Yet it’s premature to conclude that Apple has lost its capability to respond to this AI wave. Whether by design or not, Apple’s transition to unified memory architecture with the introduction of M-series chips has equipped its Mac lineup with remarkable capabilities for local model inference. Furthermore, with the recent Mac Studio capable of supporting up to 512GB of memory, Apple has firmly secured another foothold in this AI transformation.

While NVIDIA remains the preferred choice for model training and inference, Macs have attracted numerous users due to their high integration and energy efficiency.

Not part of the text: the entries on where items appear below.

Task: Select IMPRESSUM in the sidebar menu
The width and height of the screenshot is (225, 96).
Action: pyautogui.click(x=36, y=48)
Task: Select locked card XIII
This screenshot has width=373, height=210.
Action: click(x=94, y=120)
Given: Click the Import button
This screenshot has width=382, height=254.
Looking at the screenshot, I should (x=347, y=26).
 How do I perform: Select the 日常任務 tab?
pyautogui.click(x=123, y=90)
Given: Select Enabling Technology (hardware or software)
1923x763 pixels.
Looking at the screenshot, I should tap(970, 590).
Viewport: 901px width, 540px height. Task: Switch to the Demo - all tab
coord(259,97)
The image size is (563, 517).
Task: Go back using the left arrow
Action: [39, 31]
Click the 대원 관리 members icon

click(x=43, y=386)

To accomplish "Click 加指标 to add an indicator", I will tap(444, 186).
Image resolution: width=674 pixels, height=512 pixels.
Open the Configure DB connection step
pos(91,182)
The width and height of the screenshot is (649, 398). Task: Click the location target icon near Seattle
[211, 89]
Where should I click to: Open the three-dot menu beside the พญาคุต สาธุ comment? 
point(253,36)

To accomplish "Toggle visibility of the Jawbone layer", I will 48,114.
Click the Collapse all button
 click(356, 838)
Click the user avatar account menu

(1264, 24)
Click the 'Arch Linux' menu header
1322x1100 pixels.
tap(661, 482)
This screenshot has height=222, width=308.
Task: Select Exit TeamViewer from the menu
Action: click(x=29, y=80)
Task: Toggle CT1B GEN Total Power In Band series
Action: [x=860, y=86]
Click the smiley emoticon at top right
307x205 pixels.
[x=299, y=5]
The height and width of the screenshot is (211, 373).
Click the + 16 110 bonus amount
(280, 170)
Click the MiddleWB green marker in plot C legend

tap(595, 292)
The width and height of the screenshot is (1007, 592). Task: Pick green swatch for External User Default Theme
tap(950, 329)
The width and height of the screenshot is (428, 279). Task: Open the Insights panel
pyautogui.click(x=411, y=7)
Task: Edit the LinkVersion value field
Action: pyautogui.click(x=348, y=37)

As more AI models become optimized for MLX, Mac performance in large-scale inference tasks is expected to improve further.

Of course, these successes with Mac devices do not fully mitigate Apple’s slow response to large language models, but they highlight the inherent strength of diversified tech giants: when one strategy falters, another can thrive. Such strategic diversity provides resilience against rapidly shifting technological waves.

Do large models truly represent the future? Will companies that fail to keep up inevitably be left behind? Though I doubt it, the current media environment clearly pressures enterprises to deliver tangible results in AI development and applications. Thus, even companies with established AI roadmaps may find themselves forced to pivot due to shifting market dynamics and public sentiment.

Consequently, we can expect to see more “PowerPoint-style” visionary announcements, both recently and in coming years. Without setting expectations, the market becomes disappointed; setting expectations but failing to meet them creates further disappointment. This cycle of expectation and disappointment seems to have become the new normal in tech, particularly in the highly uncertain realm of AI.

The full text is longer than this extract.